TASK ITEM A: Repeat everything in the recovery reflection from "The reason behind" down to "in my life.", word for word.
TASK ITEM B: Go on with the personal essay about recovering from alcoholism, starting right after its final sentence.

Different

I was thinking about the BB today and a number of things came to mind. The first was The Doctor’s Opinion. That led me to the thought about the man he wrote about near the end. The alcoholic patient, who came back to him after a year. He was a man so changed by his introduction into the program that the doctor didn’t recognize him. This man had recovered from drinking alcohol.

I remember, when I read that the first time that it truly inspired me. I wanted to be just like that man. I wanted that to happen to me.

The reason behind all of this was that I came in to the program with a great deal of not liking who I was. Looking back, I think I despised myself. It was my disease of alcoholism. I was physically, mentally, and spiritually ill. And, as I look back past my drinking career, I don’t think I liked myself from the start. Or so it seems.

So, what was the outcome of my coming here. I changed. So much so that I began to really like myself. Looking back over my time in here, I can almost see, when some of these changes began to take place.

The first one, of course, was that I was relieved of the curse of drinking alcohol all the time. Through those hellish years, I couldn’t stop drinking no matter what I tried. Yet this program worked for me. I haven’t wanted a drink, or even think about a drink, no matter what has come up in my life.

MATERIAL PROVIDED:
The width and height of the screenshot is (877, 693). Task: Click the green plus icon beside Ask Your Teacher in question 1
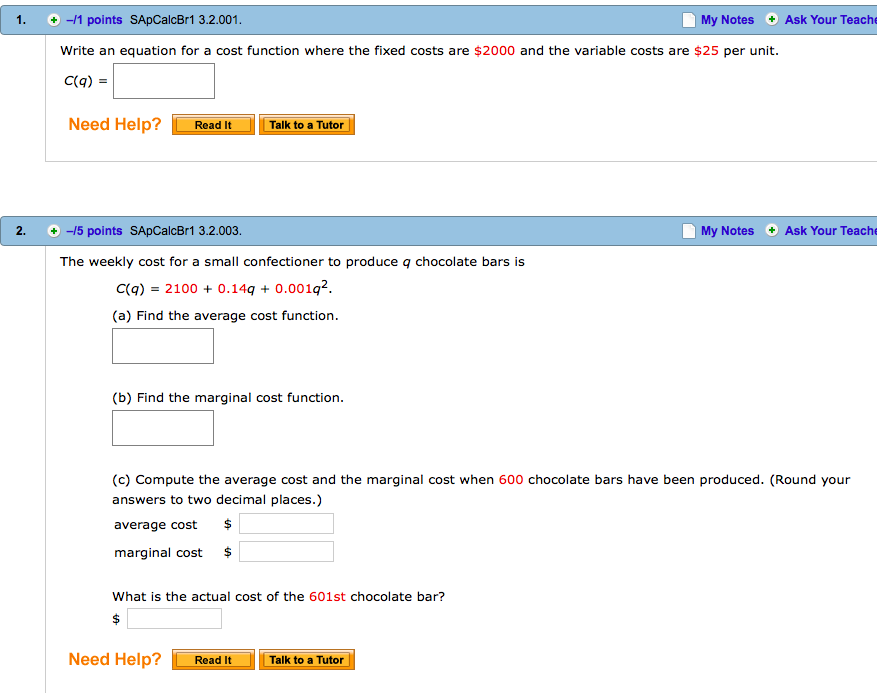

EXERCISE RESULT A:
The reason behind all of this was that I came in to the program with a great deal of not liking who I was. Looking back, I think I despised myself. It was my disease of alcoholism. I was physically, mentally, and spiritually ill. And, as I look back past my drinking career, I don’t think I liked myself from the start. Or so it seems.

So, what was the outcome of my coming here. I changed. So much so that I began to really like myself. Looking back over my time in here, I can almost see, when some of these changes began to take place.

The first one, of course, was that I was relieved of the curse of drinking alcohol all the time. Through those hellish years, I couldn’t stop drinking no matter what I tried. Yet this program worked for me. I haven’t wanted a drink, or even think about a drink, no matter what has come up in my life.

EXERCISE RESULT B:
The next thing I remember was the freedom from the prison I was encased in within myself. I was paranoid and lonely. Didn’t matter that I had a wife and family. Didn’t matter what kind of a crowd I might have around me. Didn’t matter, who I was talking to, or who was talking to me. I felt totally abandoned. That all went away. I have been able to be alone and not ever feel lonely.

I don’t need a drink to compensate for how I feel today. It’s all changed. And all of this, because along the line I was introduced to a higher power, who has empowered me to live the life I have today. Most of which comes as a result of the people I have met in here and my introduction into the 12 Steps. That spiritual awakening as a result of working this program.

I’m sure I’m not that man in the book. But I can testify that I am a different man today, as surely as he was. Thinking about this made me grateful for all I have been given through this program.

As usual, when I start my day, I’m forced to look at the 2nd and 3rd Steps. Turning my life and will over to the care of the God of my understanding. That seeking to improve my contact with my higher power. And knowing that it is two fold in what I attempt. First through prayer and meditation, but also through the people around me. Those sober men and women, who continue to help me stay sober a day at a time.